** Collected data entries **
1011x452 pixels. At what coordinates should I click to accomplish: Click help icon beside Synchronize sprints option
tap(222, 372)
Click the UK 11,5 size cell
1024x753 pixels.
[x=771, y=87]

** Problem statement **
Set down each record again, exactly as written.

** Your response **
1011x452 pixels. At what coordinates should I click to accomplish: Click help icon beside Synchronize sprints option
tap(222, 372)
Click the UK 11,5 size cell
1024x753 pixels.
[x=771, y=87]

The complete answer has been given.